Does anyone do this and would it be beneficial to the sound? Im talking about using a 10 band eq in a high gain amps effects loop to tame some of the high end fizz that they tend to have. I just don't know if would effect how well the guitars would cut through in a live mix.


----------



## Lokasenna (Mar 3, 2014)

I doubt the fizz is very noticeable in a live situation. However, if that's you want to do, I'd try individually cranking up the bands until you find one or two where the fizz is sitting. Then turn those two down a bit and nudge the other high bands up a bit to compensate. It'll alter your tone a bit, but you'll have more of the non-fizzy highs and less of the fizz.


----------



## Quitty (Mar 3, 2014)

I wouldn't.

First off, high end fizz is likely something much more specific than what a graphic EQ can handle.
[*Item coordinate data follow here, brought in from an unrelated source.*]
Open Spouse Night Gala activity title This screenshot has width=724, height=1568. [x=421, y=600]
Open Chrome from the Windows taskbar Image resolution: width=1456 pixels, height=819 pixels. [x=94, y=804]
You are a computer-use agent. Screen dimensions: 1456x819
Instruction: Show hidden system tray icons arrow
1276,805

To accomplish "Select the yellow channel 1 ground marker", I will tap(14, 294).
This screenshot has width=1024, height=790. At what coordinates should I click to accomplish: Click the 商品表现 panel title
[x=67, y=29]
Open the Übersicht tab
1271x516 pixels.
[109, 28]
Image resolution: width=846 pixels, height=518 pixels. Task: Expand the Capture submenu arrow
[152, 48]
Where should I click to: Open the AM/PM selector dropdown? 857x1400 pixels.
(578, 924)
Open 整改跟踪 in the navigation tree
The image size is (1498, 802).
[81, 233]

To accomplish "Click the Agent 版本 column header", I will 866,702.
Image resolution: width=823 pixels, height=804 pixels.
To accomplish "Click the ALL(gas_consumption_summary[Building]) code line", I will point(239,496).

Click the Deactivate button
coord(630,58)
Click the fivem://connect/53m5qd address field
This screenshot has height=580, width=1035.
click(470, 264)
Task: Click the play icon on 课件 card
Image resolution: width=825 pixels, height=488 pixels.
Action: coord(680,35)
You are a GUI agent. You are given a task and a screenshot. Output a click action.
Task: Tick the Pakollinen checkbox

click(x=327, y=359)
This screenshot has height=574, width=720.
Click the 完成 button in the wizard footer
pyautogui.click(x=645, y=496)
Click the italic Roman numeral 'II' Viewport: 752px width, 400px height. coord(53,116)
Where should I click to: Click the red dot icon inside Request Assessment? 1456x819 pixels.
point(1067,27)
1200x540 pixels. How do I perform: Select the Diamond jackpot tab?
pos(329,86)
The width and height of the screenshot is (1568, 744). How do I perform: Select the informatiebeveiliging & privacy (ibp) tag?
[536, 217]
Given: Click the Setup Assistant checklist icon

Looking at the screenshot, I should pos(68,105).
A parametric EQ might work (Artec has a good one).
Second, more often than not you will misinterpret where the fizz is coming from - especially with guitar speakers - so you'll cut some high frequencies, drown out in the band and the sound will remain fizzy.

The best solution is usually a different speaker.


----------



## TheWarAgainstTime (Mar 9, 2014)

A good amount of high end fizz you hear by yourself will get lost in the cymbals and vocals anyway, so I've never worried much about cutting it out


----------



## Alphanumeric (Mar 9, 2014)

A few things that would effect the amount of fizz apart from set up.

1. Mic position on the cab. Try stop the FOH guy sticking the mic right on center like they all do which is just fizz city with a 57.

2. Turn treble down, and presence up if if takes away the attack.

3. Someone mentioned cymbals eating it up. Most gigs I've seen they OH are turned down waaaay below the kick/snare. Unless you spot mic the cymbals as boo did a few years back.

Other than that. EQ pedal would be useful. Pretty much a low pass at 8khz (nothing above that at all is useful live). I remember reading on Misha's ask fm they LP at 5khz


----------



## Tysonimmortal (Mar 10, 2014)

yes, but the EQ will be different depending on the head you are using. It was a must-have for my Marshall DSL.


----------